604.2023.Le bain de Manon

Manon piaffe. Elle échappe à la main maternelle qui la pastisse de crème. Elle se rue à l'eau. 
Direct. Sans les chichis des adultes. Son petit corps fluet est une pile d'énergie. 
Manon rit. Elle est au paradis.
Maman a gonflé la bouée. On invite une copine. Et les voilà roulées par les crêtes de vagues.
Ruisselantes, les yeux piquants, elles se lancent en une course folle. 
Manon rit. Elle est au paradis.
Puis, c'est la chasse au trésor. Munie d'une épuisette, elle poursuit un crabe aventureux, un gobie solitaire,
un coquillage cassé, quelque tesson joliment poli par les flots. Magnifiques trophées.

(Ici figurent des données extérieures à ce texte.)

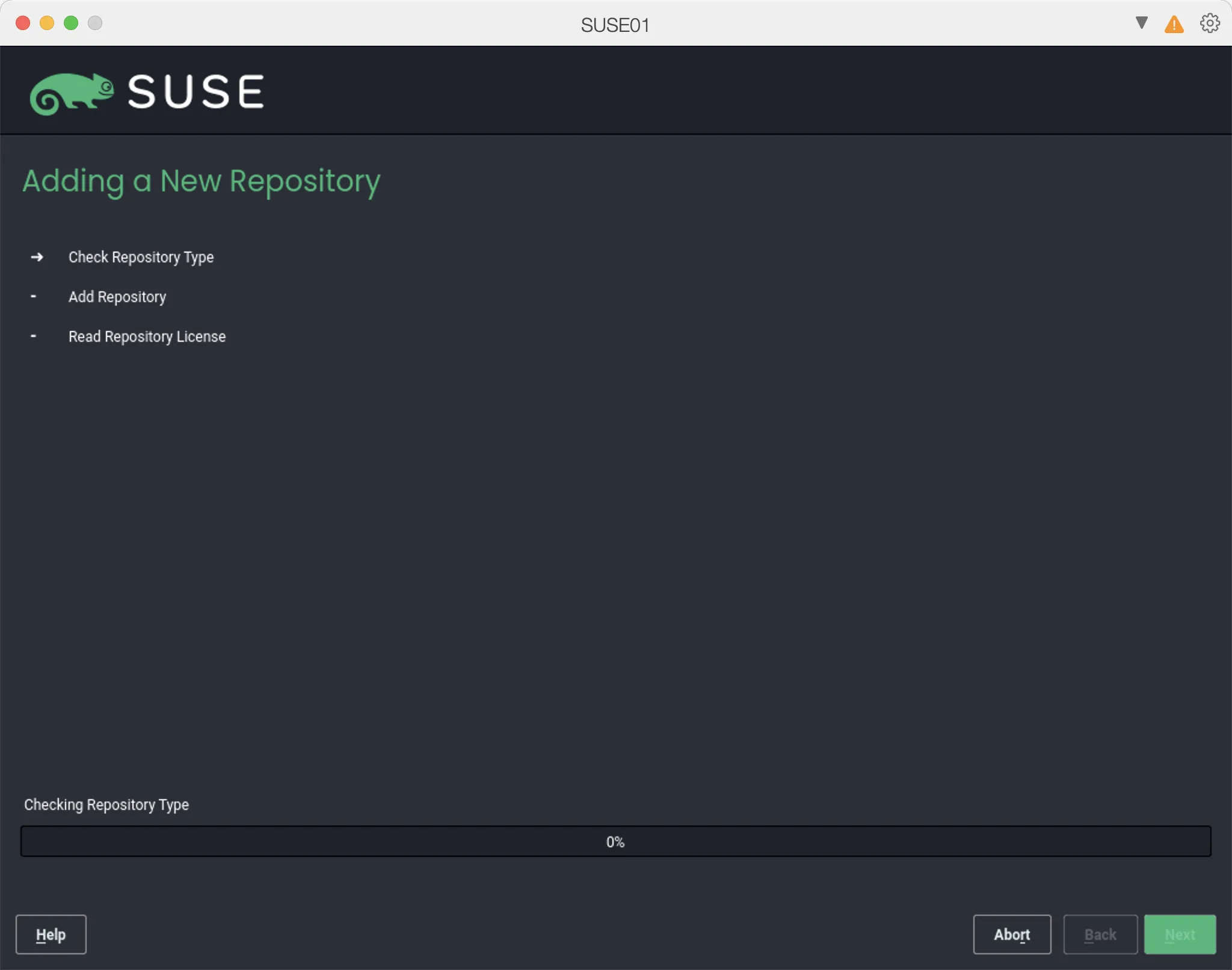The height and width of the screenshot is (970, 1232).
Task: Abort the repository addition
Action: [x=1011, y=934]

Manon rit. Elle est au paradis.
La voilà enterrée dans le sable. Jusqu'au cou. Angoisse délicieuse. Et quel plaisir de s'en extirper. 
De chasser le sable mouillé de la culotte. De s'asseoir dans les vagues mourantes 
aussitôt absorbées par le sable assoiffé. De se laisser bercer par ce rythme incessant. 
Ah, oui, ne pas oublier l'architecture : le château, les remparts, les tours, les fossés, œuvres d'une courte éternité. 
Manon rit. Elle est au paradis.
Repos. Pourquoi pas un morpion ? Oui, mais pas de temps à perdre. On retourne à l'eau. Maman s'inquiète de la voir toute bleue. Encore un peu, Maman, elle est si bonne. Pas même froide !
Hélas, tout a une fin, faut se rhabiller. Derrière un rempart hermétique, un mur opaque de serviettes protégeant sa jeune pudeur. On reviendra demain. Le paradis, c'est ici : la plage du Midi.